Update – 7th August 2023: I made túró because I needed whey. I took photos to show you the whole process (see them below).
Making túró calls for only one ingredient: whole (full-fat) milk (not UHT). Traditionally túró is made from soured milk, but it’s also possible to make it from fresh milk. In the latter case you have to add vinegar to the milk to curdle it.
Quantity of túró depends on the milk’s quality, but in general you can get 200-220 grams (7-9 oz) of túró from 1 liter (4 1/4 cups) of whole milk.
Below you find a traditional and a quick-made túró recipe.
Traditional túró recipe
Place full-fat milk in a glass bowl or big jar and cover it. (In a glass container you can see how the milk’s consistency changes.) Leave it to ferment and sour by keeping it in a warm place for a day or two.
Once the milk is fermented, it’s time to make túró. On top of the soured milk there’s a fatty layer: that’s sour cream. You can either remove it with a spoon and use it in different dishes (it keeps for 3-4 days in the fridge), or you can leave it, in this case your túró will be much creamier.

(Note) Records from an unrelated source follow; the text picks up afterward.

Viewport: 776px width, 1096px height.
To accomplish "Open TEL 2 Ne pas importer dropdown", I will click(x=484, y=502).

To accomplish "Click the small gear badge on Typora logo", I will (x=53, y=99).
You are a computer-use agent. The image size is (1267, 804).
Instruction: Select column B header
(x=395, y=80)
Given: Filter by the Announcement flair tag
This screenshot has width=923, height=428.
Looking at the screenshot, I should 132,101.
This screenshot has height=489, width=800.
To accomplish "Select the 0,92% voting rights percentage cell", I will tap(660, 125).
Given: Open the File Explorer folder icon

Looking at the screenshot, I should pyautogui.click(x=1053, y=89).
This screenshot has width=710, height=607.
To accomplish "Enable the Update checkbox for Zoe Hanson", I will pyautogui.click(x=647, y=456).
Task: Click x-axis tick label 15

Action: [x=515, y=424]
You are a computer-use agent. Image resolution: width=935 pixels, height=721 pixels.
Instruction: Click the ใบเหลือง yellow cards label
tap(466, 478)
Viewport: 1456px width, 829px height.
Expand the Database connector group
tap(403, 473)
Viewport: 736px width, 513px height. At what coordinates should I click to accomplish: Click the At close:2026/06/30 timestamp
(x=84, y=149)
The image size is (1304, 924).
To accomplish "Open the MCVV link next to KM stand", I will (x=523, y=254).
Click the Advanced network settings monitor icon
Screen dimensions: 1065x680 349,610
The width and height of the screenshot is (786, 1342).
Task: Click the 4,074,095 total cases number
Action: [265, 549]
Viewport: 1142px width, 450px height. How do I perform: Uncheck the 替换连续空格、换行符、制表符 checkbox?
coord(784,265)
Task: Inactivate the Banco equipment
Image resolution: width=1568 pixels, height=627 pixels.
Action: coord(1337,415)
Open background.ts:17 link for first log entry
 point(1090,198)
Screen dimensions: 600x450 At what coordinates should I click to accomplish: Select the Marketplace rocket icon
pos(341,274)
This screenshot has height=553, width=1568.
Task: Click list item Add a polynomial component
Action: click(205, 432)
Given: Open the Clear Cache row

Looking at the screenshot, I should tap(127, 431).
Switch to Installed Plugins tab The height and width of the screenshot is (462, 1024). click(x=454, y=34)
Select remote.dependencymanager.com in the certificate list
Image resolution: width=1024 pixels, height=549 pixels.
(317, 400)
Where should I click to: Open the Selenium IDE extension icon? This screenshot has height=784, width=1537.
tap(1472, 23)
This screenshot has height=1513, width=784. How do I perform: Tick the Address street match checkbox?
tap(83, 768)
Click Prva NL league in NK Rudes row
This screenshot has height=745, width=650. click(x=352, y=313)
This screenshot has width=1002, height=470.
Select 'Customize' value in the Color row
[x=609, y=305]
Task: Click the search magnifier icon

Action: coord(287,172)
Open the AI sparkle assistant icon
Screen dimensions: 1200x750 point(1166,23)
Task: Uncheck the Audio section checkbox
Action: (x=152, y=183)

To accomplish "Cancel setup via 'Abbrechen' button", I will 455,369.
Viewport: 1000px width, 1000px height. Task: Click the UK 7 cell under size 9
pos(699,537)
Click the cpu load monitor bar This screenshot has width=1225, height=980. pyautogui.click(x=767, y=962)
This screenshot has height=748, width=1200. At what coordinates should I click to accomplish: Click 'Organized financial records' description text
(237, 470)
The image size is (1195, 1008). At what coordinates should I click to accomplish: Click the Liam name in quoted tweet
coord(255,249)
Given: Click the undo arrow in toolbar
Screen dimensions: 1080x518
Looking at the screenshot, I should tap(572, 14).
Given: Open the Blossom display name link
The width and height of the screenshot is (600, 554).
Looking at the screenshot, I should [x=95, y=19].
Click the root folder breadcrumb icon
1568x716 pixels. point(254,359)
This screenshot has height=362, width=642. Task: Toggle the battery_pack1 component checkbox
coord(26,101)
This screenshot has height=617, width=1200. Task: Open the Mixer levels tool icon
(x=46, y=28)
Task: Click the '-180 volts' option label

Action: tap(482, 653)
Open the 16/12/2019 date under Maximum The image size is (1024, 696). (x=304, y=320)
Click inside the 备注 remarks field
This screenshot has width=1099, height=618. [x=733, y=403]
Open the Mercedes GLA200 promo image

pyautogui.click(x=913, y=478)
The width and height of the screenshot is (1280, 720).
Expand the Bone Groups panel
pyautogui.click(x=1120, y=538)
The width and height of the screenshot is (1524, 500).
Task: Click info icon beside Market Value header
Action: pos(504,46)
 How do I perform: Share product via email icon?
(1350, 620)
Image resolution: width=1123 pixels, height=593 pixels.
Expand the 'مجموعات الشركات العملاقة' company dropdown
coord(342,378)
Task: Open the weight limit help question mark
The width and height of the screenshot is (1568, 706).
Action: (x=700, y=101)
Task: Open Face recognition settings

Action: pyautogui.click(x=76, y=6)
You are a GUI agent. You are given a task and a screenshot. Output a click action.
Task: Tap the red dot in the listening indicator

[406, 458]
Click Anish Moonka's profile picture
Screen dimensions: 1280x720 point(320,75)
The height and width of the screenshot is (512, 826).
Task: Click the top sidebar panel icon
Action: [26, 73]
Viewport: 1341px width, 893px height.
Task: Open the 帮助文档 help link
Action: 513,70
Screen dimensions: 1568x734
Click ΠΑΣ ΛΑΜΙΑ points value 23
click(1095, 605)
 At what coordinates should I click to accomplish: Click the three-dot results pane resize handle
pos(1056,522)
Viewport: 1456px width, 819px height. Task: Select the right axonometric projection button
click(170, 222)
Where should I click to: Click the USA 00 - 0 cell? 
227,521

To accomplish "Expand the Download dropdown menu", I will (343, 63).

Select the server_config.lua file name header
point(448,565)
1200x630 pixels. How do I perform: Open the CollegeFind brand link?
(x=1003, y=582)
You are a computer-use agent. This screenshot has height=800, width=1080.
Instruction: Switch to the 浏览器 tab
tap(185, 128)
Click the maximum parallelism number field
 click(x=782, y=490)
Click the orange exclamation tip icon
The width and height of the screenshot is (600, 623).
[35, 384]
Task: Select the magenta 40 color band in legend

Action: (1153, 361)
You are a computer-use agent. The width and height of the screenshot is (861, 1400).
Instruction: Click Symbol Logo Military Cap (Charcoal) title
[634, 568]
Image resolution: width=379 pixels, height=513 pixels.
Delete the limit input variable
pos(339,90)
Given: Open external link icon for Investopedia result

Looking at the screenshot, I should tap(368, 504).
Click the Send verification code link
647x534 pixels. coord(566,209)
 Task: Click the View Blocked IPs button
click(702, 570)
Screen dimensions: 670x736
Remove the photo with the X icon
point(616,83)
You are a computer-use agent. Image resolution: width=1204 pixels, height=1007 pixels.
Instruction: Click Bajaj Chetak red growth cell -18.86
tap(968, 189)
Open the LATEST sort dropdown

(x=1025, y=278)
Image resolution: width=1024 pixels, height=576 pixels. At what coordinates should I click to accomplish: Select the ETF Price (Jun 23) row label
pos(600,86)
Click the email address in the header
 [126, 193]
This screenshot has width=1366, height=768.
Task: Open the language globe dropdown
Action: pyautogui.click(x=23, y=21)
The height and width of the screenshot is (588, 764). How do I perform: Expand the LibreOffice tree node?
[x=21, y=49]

Place soured milk in a saucepan and warm very slowly over the lowest heat possible. If you have a flame-tamer for underneath the saucepan, now’s a good excuse to use it. Gently stir the milk regularly to prevent it from burning on the bottom of the pan.
Insert a thermometer into the milk and heat until the milk reaches 45-50°C (113-122°F). The warmer the milk is, the drier the túró will be. Don’t exceed 60°C (140°F).
Above 40°C (104°F) milk starts to curdle. It’s done when túró becomes separated from whey. Turn off the heat.
Line a colander with cheesecloth and set it inside a large bowl. Pour the mixture into the cloth. Bind the cloth and hang it ( keeping the bowl underneath ) to let the whey drip in the bowl below for a couple of hours or overnight. The longer you let the túró drain, the drier it will be.
Quick-made túró recipe
- 2 liters (8 1/2 cups) full-fat milk
- 4 tbsp 10% vinegar
- 1 tbsp salt
Heat slowly the milk in a heavy-bottomed pan to 85-88°C (185-190°F) stirring regularly so the milk doesn’t burn on the bottom of the pot.
Remove from the heat, add salt, pour in vinegar and stir a few times. Let it rest for 30 minutes.
Meanwhile, line a colander with cheesecloth. Place the colander over another bowl to catch the whey that drips out. Spoon the solids from the pot into the lined colander, rinse with cold water and let it drain for 30 minutes.